(Reuters) – Presidential candidate Elizabeth Warren, a Democrat, rallied with striking Chicago teachers on Tuesday, expressing support for the union’s demands as the country’s third-largest school system entered a fourth day of canceled classes.
FILE PHOTO: Senator Elizabeth Warren does an interview in the Spin Room after the fourth Democratic U.S. 2020 presidential election debate at Otterbein University in Westerville, Ohio October 15, 2019. REUTERS/Aaron Josefczyk/File Photo
Warren, a Massachusetts senator and former teacher, joined a crowd of hundreds of teachers and parents outside an elementary school to back the Chicago teachers’ demands for more resources, and promised to boost funding for U.S. public schools if elected president in 2020.
“I’m here to stand with every one of the people who stand for our children every day,” Warren said to thunderous applause and cheers.
The teacher’s union called the work stoppage last week after contract negotiations failed to produce a deal on pay, overcrowding in schools and a lack of support staff such as nurses and social workers.
Warren, a leading progressive voice for the Democrats, is one of the top contenders aiming to secure her party’s presidential nomination and face off in next year’s U.S. election against President Donald Trump.
Her campaign proposals include making an $800 billion investment in public schools and canceling all student loan debt.
Sergio Criollo, a bilingual teacher who attended the rally, said he was encouraged by Warren’s appearance.
“The fact that presidential candidates are seeing what we are doing hopefully we will create a movement here in Illinois and other states,” Criollo said.
About 300,000 students have been out of school since Thursday when the system’s 25,000 teachers went on strike.
The strike is the latest in a wave of work stoppages in U.S. school districts, in which demands for resources have superseded calls for higher salaries and benefits. In Chicago and elsewhere, teachers have emphasized the need to help underfunded schools, framing their demands as a call for social justice.

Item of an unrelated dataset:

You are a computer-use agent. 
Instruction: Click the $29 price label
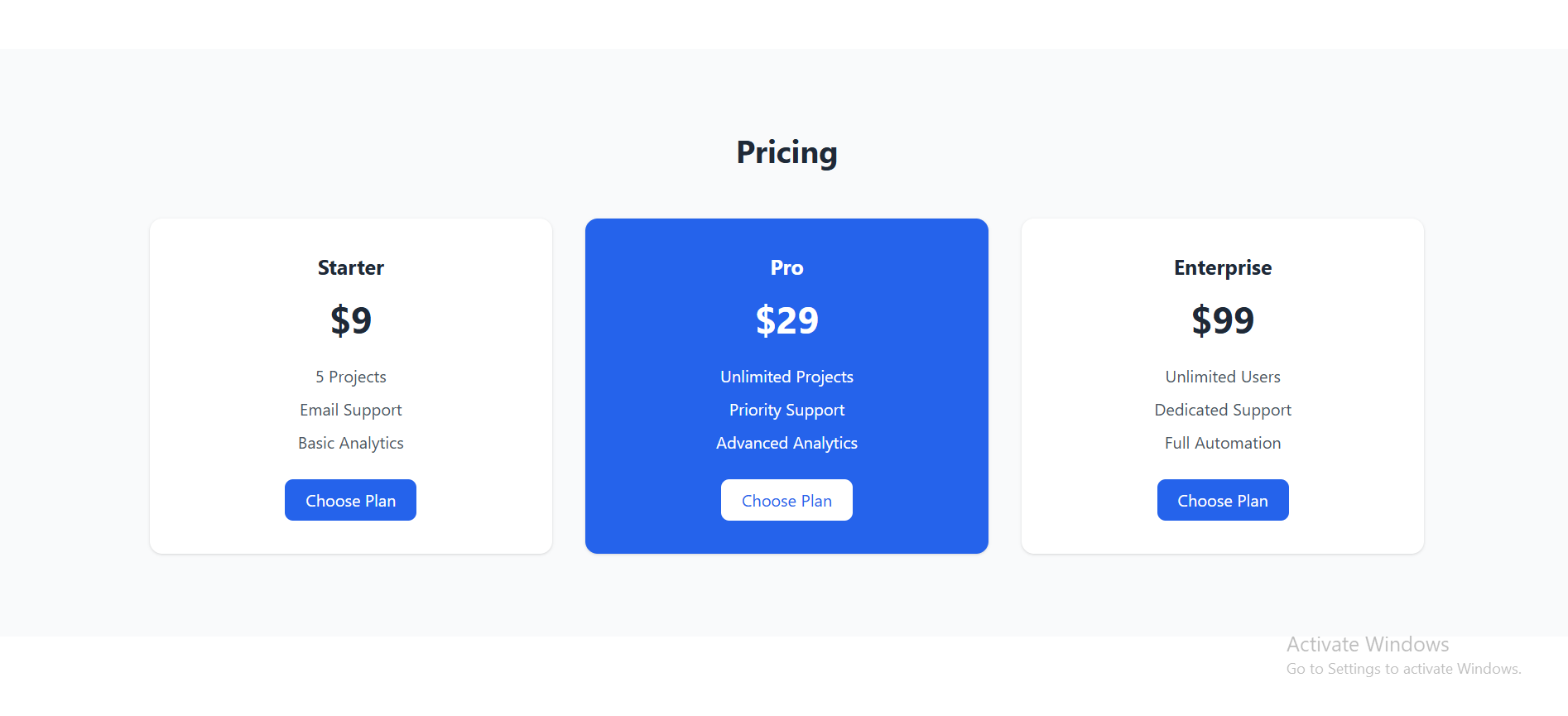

On Tuesday, Chicago Mayor Lori Lightfoot said she was frustrated that part of the teachers’ union bargaining team was taking the day off from negotiations to partake in rallies. She has called for the union to end the strike and make a deal with the Chicago Public Schools (CPS).

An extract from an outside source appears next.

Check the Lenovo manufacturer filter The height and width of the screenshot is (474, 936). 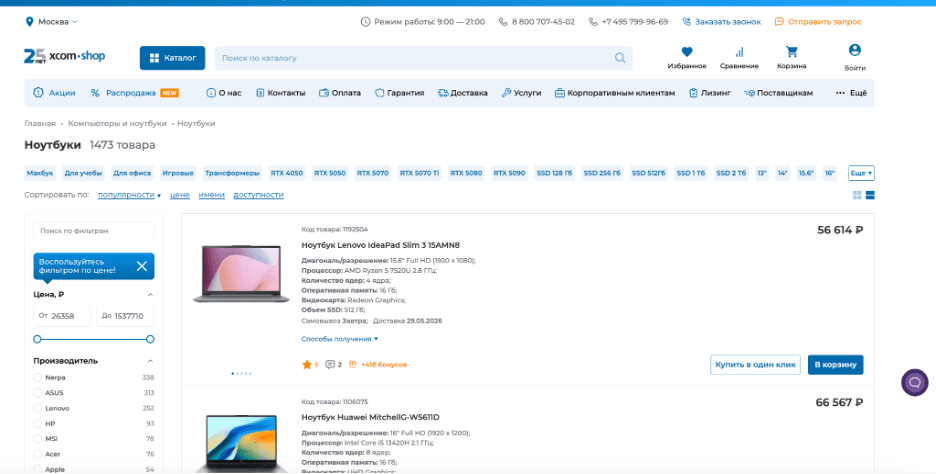coord(38,408)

“There should be a sense of urgency,” she said. “We have been making progress, not enough, not fast enough.”
Union President Jesse Sharkey said on Monday Lightfoot’s proposal only addresses 20% of overcrowded classes and that her support-staff proposals do not adequately meet the needs of the district.
With no end to negotiations in sight, teachers were planning to rally in downtown Chicago during rush hour on Wednesday morning, Union President Jesse Sharkey told reporters.
Lightfoot, who was elected in April, said the district offered a raise for teachers of 16% over five years, but could not afford the union’s full demands, which would cost an extra $2.4 billion annually.
Although the latest work stoppage has forced officials to cancel classes and sports events, school buildings are staying open for children in need of a place to go.